Purpose: This paper is intended to provide a clauses of scope of nursing practice with nursing act. Method: This was a planning study. The provision of scope of nursing practice is constructed through critical review of literatures and regulations. The validity of the legal definition was tested through expert and staffs in affiliates of Korean Nurses Association review. Result: 'Nursing is an activity that assesses and diagnoses the reaction of an individual, family, and community for health promotion and maintenance, illness prevention and rehabilitation and to provide intervention and evaluate the results. This practices are done through nursing knowledge and skills.
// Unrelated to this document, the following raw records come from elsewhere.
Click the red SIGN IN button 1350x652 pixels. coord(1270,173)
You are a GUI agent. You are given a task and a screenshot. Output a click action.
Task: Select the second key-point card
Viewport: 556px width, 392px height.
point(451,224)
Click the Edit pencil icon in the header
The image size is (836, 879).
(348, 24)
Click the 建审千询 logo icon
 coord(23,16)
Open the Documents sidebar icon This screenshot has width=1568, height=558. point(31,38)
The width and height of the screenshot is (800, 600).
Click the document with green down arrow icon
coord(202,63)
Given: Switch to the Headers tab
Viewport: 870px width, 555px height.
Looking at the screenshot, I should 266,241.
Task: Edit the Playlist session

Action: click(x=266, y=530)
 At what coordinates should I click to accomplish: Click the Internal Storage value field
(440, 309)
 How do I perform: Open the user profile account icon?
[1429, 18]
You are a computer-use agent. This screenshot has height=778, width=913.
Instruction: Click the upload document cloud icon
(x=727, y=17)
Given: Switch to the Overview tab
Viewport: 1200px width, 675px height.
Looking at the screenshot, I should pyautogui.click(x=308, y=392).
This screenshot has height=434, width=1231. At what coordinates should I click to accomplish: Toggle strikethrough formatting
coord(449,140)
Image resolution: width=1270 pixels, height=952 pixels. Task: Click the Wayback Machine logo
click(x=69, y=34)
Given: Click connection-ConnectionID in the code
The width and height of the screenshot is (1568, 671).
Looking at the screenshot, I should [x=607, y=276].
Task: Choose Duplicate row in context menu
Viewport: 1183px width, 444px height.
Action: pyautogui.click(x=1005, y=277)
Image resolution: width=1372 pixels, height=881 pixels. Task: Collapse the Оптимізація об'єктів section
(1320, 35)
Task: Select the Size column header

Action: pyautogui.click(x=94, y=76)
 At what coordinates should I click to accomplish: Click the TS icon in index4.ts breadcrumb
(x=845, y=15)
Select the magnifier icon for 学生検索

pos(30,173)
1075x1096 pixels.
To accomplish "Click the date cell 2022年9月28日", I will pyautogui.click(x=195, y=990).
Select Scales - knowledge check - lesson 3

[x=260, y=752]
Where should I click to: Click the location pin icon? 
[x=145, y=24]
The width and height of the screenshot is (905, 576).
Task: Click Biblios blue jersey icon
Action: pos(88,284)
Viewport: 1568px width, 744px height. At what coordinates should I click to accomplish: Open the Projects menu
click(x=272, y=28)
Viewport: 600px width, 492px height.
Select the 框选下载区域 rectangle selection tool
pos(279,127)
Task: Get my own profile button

The nursing practices include basic nursing services (general hygiene, environment and safety control, emotional and physical comfort, examination and surgery related care, systematic observation and reporting about patients, activity and organ function maintenance), practice of doctor's regimen, consulting and education to patients, reference, collaboration and management with other health personnel, public health activity by regulation. And nursing standards are set by a separate code. Conclusions: The result of this study can be used to offer for nursing act. So, This legal definition will be constantly discussed and extended to reflect actual nursing practice.